Тарханы разразились непочтительным хохотом. Понял, пожалуй, лишь Ильгамут, но и он не смог сдержать усмешки. Его любимая наложница тоже была северянкой ― рыжеволосая красавица откуда-то с Островов, смотревшая на него глазами влюбленной кошки, ― и поговаривали даже, будто Ильгамуту она отдалась лишь после того, как он освободил ее со словами «Ты вольна уйти, но если останешься, то я стану счастливейшим из мужчин». Красивый жест, не поспоришь. И наверняка сделанный из расчета на северные верования.

― Женщины, как известно, глупее ослиц, ― заметил тем временем Анрадин.
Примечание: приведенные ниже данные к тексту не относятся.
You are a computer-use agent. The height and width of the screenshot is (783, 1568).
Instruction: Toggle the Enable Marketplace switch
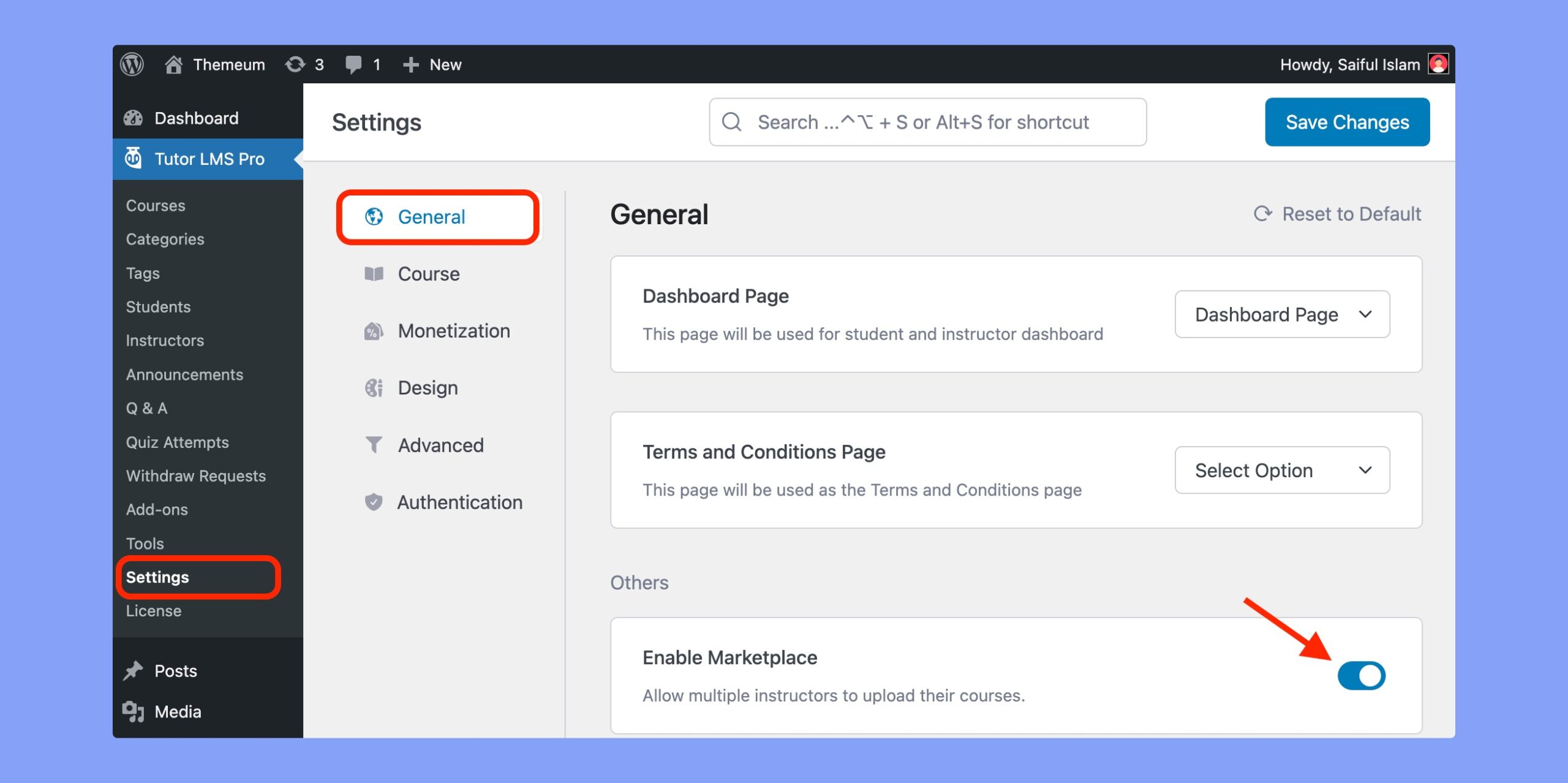coord(1362,676)
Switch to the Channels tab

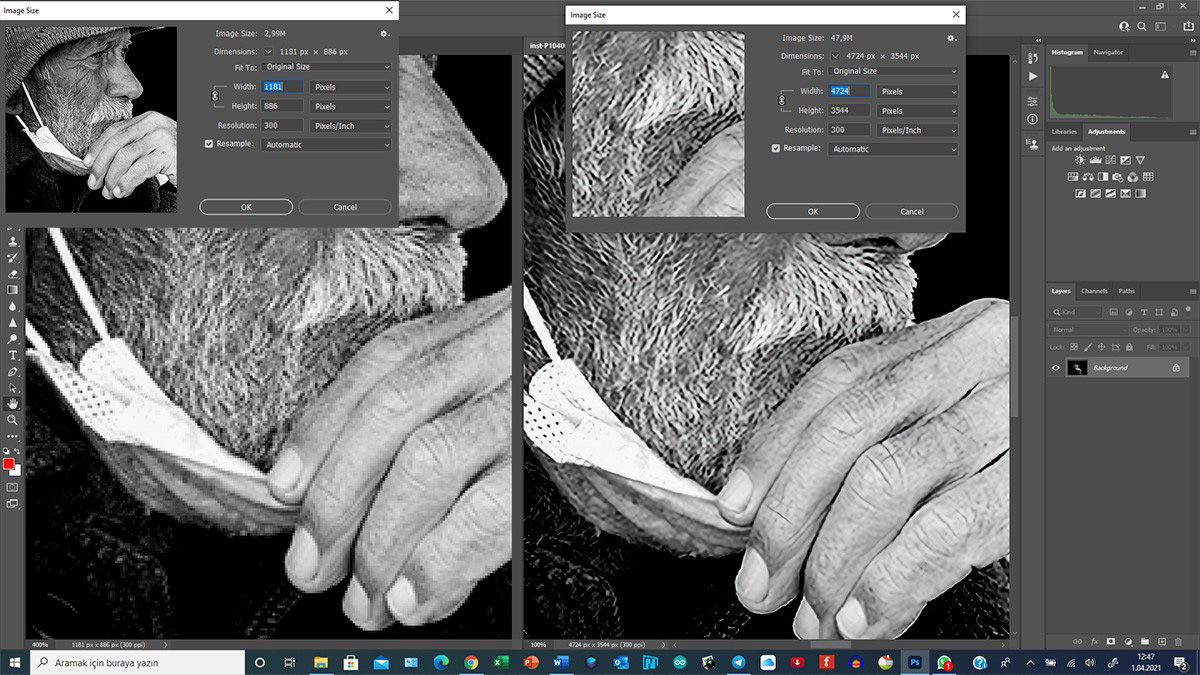(1094, 291)
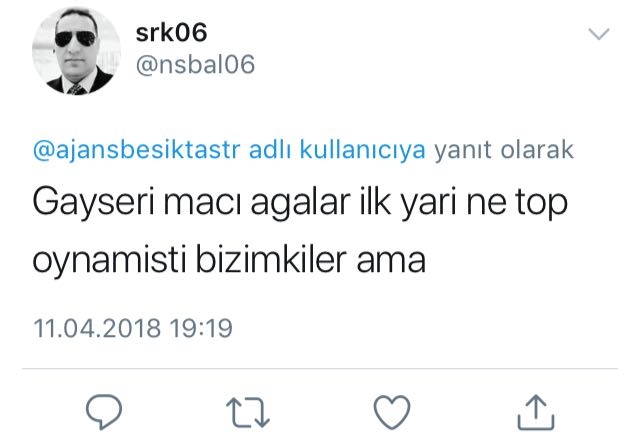Visit the @ajansbesiktastr mention
The image size is (640, 448).
(x=137, y=150)
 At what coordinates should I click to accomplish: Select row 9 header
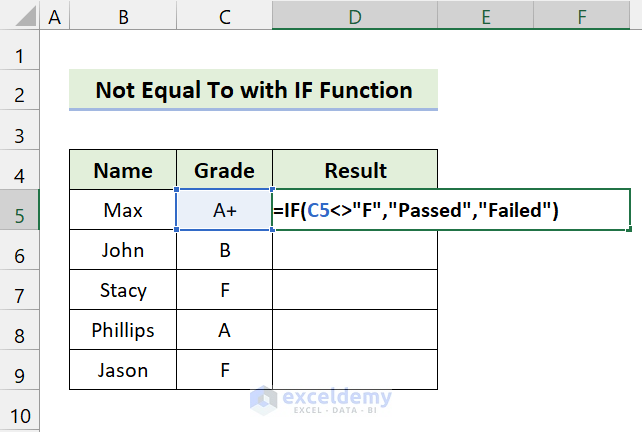coord(18,371)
― Но порой у них есть умные братья, ― парировал Рабадаш. ― Готов поставить своего коня, что самое позднее через три дня он начнет задаваться вопросом, почему в Ташбаане ныне собралось так много южных тарханов.

Лучше бы его пронырливое величество остались в Нарнии. Но он и в самом деле слишком умен, чтобы отказаться от возможности сунуть нос в секреты Ташбаана.

― О, не тревожьтесь, мой господин, ― ответил Ильгамут с нескрываемым ехидством. ― Красота Азиры ― лучшее объяснение нашему появлению. Не так ли, друг мой Анрадин?

Тот смерил соперника раздраженным взглядом, но не ответил.

― Стало быть, эта королева столь же вздорна, сколь и красива? ― недовольно спросил тисрок. Мешать кровь Таша с безродными ― уже преступление против богов. А уж знать, что матерью следующего тисрока будет женщина, и вовсе обделенная всеми достойными качествами…

― Королева Сьюзен наивна, как пятилетнее дитя. Право слово, это даже скучно.

― Она должна зачать как можно скорее, ― напомнил тисрок.

― Если на то будет воля богов, ― пожал плечами Рабадаш.

― А не старовата ли Ее Величество для первых родов? ― непочтительно ввернул Анрадин.

― Тем лучше, ― кисло ответил тисрок. Стало быть, надеялся, что северная красавица умрет и избавит его от необходимости терпеть ее во дворце дольше, чем требуется, чтобы выносить нового наследника Нарнии.